Here's a pretty good article
http://in.answers.yahoo.com/question/index?qid=20080111222732AAFrEyZ

Gold stains are much easier to remove than silver stains. Purple gold stains can be removed with bleach. However, the bleach makes your hands slick and slimy and smelly, for quite some time.

For silver, the bleach will produce silver chloride and lighten the color. However, the particles will still be embedded in your skin and nails and will be reduced back to black metal shortly.

I seem to remember a 2 step method that is supposed to work. First iodine (produces AgI) and then sodium thiosulfate (hypo - dissolves AgI). I think the hypo will also remove the iodine stains that are produced. I would use a Q-tip.

I usually just let it wear off. With silver, that can take a long time. It may not totally disappear until the nail grows out. 
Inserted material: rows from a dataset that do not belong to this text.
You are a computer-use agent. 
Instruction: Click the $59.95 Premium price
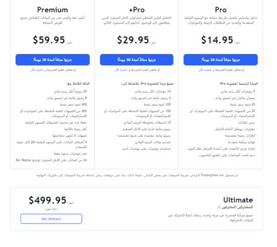[x=49, y=40]
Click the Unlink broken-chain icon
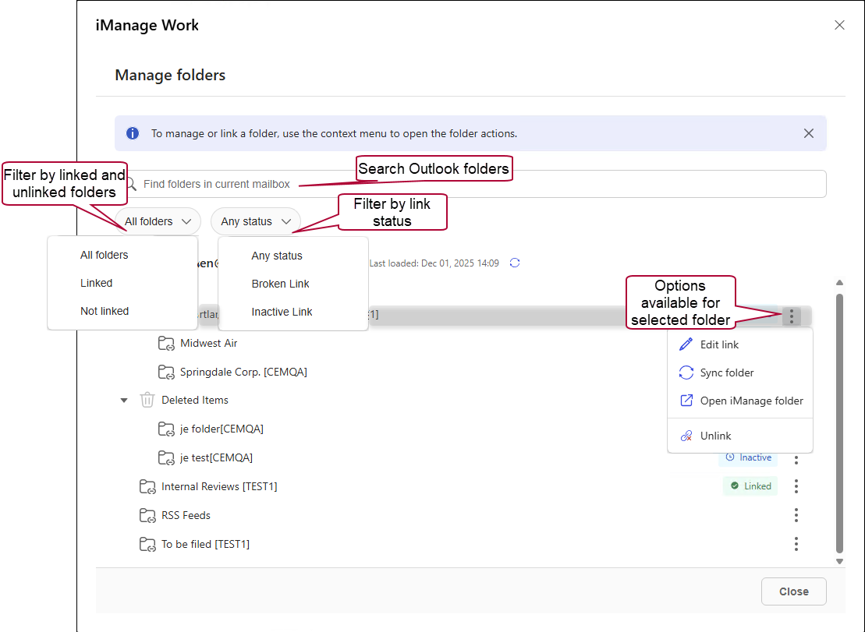This screenshot has width=865, height=632. 686,436
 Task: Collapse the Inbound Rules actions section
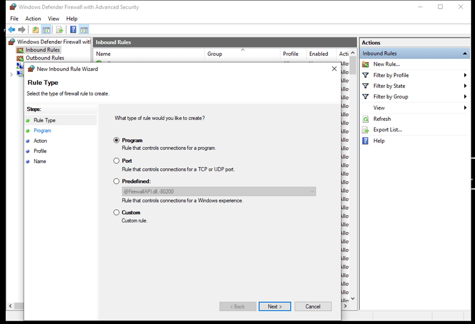click(x=465, y=54)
I'm reluctant to mention this, but a last resort method that I've used with the greatest success is to dissolve the silver with cyanide. I don't like to do this, but it has worked every time I have tried it. In your case, use a Q-tip and scrub the nail with a cyanide solution. If it doesn't work, add a little 3% H2O2 to it. Try to keep the cyanide out of any cuts on your hand and confine it to the stain. After the stain is removed, wash your hands well with soap and water and dry. Then, dip the parts of your hand that had cyanide on them in about a 2-3% HCl solution or vinegar to remove any traces of cyanide (if you have any cuts on your hand, you will immediately know where they are located). Wash and dry again and apply a good hand lotion. In the states, the best common lotion I've found is Corn Husker's Lotion.


----------



## arthur kierski (Oct 6, 2009)

thanks gsp for the many ways to eliminate those black silver stains----i will do one of the methods and then tell you if worked----


----------



## metatp (Oct 6, 2009)

GSP,

What about removing the black stains from patio brick. Should I just use a delute nitric/water mix?

Thanks,
Tom


----------



## Harold_V (Oct 7, 2009)

goldsilverpro said:


> I'm reluctant to mention this, but a last resort method that I've used with the greatest success is to dissolve the silver with cyanide.



Gold, too. 

I also used it.

Harold


----------



## Lou (Oct 7, 2009)

It does work though.


Thiosulfate works, somewhat well on clothes too that have been stained with silver.


----------